Source data:
+---+

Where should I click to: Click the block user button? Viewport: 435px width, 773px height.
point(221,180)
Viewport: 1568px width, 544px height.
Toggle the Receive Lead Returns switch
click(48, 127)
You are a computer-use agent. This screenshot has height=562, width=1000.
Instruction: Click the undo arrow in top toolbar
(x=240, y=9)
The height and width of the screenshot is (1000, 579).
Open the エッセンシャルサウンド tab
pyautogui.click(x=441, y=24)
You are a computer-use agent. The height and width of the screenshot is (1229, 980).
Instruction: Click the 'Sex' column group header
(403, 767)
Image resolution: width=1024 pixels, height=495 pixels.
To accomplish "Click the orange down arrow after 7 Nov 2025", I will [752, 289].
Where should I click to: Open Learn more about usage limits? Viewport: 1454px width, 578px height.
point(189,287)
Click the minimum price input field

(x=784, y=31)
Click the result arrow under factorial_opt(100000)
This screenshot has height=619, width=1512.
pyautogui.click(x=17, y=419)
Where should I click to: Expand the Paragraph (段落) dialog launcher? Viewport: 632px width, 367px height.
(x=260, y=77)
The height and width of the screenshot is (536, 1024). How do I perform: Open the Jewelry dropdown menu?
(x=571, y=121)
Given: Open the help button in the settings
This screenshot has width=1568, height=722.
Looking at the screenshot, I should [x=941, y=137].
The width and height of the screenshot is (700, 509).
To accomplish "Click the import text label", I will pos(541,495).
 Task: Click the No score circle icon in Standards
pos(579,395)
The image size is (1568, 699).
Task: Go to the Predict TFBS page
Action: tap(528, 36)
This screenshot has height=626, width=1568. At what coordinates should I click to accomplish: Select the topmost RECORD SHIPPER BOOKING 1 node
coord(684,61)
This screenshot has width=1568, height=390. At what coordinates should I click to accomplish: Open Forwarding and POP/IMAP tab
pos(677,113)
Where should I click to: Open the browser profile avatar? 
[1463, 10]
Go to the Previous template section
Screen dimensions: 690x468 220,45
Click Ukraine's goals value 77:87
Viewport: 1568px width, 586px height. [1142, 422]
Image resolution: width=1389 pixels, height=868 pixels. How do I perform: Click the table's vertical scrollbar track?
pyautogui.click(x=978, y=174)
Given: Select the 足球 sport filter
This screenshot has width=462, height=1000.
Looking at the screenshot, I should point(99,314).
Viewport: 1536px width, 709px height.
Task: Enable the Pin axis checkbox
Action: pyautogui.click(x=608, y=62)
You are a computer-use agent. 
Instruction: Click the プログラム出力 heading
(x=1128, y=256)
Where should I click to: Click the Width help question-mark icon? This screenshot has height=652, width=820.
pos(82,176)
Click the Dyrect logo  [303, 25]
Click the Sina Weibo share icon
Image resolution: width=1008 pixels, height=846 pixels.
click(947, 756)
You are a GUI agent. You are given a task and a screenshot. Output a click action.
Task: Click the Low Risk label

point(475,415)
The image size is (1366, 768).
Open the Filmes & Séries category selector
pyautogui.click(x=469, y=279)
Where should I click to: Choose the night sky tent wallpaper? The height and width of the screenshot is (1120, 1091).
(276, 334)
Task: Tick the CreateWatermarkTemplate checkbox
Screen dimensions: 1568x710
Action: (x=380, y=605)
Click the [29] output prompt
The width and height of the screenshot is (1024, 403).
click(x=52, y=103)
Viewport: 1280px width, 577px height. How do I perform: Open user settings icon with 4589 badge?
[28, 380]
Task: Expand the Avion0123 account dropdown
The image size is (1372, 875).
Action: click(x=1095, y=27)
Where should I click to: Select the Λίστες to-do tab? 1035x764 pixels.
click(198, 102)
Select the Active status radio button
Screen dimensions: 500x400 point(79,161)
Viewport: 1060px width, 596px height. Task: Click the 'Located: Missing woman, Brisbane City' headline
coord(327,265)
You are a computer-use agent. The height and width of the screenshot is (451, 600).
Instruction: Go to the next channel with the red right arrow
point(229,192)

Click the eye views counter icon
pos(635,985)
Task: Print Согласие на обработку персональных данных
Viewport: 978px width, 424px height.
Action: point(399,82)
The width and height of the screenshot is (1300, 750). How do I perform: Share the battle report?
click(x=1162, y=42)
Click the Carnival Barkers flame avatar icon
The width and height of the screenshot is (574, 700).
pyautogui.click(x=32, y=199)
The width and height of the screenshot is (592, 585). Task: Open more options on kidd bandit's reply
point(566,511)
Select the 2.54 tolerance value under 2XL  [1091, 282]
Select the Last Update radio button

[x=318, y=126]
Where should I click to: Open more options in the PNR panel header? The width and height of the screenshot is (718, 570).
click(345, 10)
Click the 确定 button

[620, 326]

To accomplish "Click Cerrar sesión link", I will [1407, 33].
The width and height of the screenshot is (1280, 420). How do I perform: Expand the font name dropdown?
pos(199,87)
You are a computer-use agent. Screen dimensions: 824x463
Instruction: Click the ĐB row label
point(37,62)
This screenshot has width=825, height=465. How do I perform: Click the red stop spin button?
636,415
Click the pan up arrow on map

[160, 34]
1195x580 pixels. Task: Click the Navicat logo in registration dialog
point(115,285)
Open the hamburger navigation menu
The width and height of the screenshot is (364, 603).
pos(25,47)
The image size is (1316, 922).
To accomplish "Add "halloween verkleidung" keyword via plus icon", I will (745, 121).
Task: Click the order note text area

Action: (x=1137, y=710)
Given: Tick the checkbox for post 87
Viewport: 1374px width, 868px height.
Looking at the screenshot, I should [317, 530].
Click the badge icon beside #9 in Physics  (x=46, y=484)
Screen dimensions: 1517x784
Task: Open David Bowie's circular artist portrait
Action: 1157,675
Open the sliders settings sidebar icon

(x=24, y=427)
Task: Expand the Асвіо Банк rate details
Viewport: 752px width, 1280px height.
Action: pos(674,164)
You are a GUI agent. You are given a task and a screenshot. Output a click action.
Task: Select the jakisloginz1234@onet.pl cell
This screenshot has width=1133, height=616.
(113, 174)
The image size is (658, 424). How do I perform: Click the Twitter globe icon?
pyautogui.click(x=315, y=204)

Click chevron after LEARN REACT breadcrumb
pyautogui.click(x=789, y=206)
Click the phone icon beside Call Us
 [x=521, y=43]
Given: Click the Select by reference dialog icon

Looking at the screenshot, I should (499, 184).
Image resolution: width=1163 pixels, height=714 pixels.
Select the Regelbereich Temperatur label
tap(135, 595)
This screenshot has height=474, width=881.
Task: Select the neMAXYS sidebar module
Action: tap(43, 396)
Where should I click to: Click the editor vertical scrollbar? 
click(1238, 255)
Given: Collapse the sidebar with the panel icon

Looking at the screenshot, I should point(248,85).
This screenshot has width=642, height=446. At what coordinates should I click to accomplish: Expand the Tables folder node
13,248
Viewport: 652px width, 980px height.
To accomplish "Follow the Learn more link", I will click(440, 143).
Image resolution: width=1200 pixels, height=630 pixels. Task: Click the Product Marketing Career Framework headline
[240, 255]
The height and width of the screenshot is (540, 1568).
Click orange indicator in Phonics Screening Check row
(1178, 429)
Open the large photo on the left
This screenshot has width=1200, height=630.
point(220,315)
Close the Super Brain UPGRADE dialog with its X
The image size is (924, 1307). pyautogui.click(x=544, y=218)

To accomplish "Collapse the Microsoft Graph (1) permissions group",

+---+

Gather every line of the listing above that contains the string "badge", and copy each one in full.

Viewport: 1280px width, 577px height. How do I perform: Open user settings icon with 4589 badge?
Click the badge icon beside #9 in Physics  (x=46, y=484)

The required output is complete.